Quasi 10 years later, Monster Hunter Wilds espanderà finalmente uno dei tipi di mostri più belli e rari dell'intera serie
Capcom fired out a fresh batch of Monster Hunter Wilds info via a PlayStation stream earlier today, and while the headliner is the long-awaited Monster Hunter Wilds open beta, I’m personally more excited by one of the newly revealed monsters. A beta was inevitable, but a new octopus boss is a welcome surprise.
The Monster Hunter Wilds lineup now includes the oily brute wyvern Rompopolo, the ape-like fanged beast Ajarakan, and – most interestingly – a fiery octopus known to the locals as the Black Flame. While technically unnamed and unclassified, the Black Flame is clearly a fire-spewing, oil-coated cephalopod. This automatically puts it in one of the smallest groups of monsters in the entire series, and it’s the most octopus-like one of the bunch by some distance.
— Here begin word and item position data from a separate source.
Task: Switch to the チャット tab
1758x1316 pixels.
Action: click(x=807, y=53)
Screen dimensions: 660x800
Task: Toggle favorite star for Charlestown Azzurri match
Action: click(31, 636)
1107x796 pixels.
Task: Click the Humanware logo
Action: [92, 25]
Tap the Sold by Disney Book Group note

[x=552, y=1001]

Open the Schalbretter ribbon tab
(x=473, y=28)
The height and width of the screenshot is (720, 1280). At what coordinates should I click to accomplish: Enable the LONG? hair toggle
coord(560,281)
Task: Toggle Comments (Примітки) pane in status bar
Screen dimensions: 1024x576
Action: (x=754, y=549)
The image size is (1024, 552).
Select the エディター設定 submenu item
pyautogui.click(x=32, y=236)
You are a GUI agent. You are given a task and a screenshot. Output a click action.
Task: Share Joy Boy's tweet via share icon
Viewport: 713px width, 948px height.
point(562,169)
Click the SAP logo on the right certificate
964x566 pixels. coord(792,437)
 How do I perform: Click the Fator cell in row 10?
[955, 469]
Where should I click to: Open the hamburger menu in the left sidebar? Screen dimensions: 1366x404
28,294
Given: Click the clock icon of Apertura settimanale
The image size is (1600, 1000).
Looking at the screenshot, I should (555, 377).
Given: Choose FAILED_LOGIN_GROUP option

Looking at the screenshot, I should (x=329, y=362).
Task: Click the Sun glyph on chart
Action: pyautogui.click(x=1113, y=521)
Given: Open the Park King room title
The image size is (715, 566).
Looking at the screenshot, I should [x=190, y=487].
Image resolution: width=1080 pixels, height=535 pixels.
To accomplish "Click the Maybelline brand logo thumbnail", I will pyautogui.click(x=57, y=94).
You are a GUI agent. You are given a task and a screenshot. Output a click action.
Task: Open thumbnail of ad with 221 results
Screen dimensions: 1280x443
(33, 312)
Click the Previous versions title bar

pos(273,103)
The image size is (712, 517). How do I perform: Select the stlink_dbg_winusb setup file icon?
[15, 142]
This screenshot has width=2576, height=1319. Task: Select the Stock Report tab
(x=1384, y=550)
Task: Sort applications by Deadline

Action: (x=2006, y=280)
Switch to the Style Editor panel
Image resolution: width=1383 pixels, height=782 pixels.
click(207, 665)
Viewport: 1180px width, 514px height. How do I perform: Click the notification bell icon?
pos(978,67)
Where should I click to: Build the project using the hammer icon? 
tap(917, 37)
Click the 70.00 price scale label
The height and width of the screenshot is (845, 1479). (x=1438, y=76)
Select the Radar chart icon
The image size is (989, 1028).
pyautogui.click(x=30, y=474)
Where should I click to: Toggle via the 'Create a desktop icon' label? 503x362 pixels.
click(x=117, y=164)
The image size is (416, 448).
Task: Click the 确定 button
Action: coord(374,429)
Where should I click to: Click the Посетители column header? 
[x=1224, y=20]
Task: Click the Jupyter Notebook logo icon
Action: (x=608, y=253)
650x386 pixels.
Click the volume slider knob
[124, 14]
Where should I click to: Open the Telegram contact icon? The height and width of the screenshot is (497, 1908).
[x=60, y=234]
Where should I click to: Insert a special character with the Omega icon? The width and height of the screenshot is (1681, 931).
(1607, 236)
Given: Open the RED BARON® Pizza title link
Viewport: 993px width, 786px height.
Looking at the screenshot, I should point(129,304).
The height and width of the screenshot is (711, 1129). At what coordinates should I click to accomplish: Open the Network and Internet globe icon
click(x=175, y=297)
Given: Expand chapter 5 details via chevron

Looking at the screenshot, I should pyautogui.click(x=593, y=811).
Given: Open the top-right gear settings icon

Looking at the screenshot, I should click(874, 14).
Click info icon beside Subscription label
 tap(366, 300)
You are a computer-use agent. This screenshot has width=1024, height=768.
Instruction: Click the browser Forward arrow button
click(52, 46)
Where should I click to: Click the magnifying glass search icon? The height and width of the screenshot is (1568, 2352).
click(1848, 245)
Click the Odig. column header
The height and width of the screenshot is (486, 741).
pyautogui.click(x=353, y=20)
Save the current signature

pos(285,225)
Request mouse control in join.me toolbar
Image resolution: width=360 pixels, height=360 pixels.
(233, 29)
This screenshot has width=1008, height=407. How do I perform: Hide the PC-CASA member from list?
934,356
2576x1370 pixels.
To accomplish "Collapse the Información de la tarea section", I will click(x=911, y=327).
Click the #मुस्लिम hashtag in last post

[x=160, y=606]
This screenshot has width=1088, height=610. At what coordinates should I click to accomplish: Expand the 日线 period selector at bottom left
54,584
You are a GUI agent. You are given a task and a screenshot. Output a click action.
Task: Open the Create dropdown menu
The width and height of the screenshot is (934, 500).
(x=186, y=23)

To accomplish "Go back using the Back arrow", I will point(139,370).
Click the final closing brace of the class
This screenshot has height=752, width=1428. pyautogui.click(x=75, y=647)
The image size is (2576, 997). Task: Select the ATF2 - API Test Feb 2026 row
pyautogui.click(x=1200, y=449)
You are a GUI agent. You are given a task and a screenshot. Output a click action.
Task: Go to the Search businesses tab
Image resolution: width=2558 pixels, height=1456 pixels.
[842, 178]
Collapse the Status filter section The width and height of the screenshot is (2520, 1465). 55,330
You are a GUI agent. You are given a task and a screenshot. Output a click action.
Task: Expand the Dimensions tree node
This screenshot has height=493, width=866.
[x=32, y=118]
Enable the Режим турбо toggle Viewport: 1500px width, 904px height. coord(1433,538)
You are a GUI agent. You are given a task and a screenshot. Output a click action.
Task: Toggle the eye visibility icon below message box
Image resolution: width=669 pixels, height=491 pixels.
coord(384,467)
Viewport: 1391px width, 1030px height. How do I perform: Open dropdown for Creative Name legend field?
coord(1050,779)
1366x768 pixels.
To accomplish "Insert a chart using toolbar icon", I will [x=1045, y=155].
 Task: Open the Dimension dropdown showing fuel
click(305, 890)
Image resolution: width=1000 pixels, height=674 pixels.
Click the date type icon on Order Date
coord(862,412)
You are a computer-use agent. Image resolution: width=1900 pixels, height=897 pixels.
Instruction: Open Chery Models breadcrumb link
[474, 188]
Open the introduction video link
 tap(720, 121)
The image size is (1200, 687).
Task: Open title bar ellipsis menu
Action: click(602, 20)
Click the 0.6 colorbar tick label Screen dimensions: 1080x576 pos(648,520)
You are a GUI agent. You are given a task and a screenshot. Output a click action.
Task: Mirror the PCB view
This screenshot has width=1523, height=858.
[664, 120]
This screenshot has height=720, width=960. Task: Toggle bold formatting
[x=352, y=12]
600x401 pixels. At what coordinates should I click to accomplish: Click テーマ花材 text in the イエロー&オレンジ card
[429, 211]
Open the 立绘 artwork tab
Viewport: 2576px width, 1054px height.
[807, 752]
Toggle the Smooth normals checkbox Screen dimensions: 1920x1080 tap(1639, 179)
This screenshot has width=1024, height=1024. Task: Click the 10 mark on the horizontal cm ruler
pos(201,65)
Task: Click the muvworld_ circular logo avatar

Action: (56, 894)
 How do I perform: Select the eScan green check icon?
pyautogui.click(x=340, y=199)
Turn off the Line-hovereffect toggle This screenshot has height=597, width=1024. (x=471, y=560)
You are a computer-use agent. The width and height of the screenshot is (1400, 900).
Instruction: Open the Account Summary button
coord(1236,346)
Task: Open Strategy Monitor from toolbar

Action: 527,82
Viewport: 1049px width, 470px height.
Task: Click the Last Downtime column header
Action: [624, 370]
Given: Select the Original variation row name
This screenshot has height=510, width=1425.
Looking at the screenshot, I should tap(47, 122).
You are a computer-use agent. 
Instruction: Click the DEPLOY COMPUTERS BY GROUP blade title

We’ve seen plenty of tendrils and tentacles in Monster Hunter, but true cephalopods are in short supply. The standouts are Yama Tsukami, an octopus-ish Elder Dragon from Monster Hunter 2, and Nakarkos, an armored squid which was introduced in 2015’s Monster Hunter Generations and which is also, somehow, an Elder Dragon. As a reminder, one of the Elder Dragons is a horse. Guardi, Capcom’s been playing fast and loose with the label for years – if it’s weird and powerful, it’s probably an Elder Dragon.
Il punto è, we finally have a new cephalopod after nearly 10 years, and this Black Flame looks mighty cool. It’s currently positioned as the alpha monster of the Oilwell Basin, which suggests it’s not an Elder Dragon since those are typically defined by their status outside normal ecosystems. In other words, this could be an all-new classification of monster, assuming Capcom finally codifies cephalopods. That, or it could get lumped in with leviathans. In entrambi i casi, the fact that Monster Hunter Wilds can support monsters that are built and animated like this is encouraging, as it opens the door for yet more imaginative designs to come.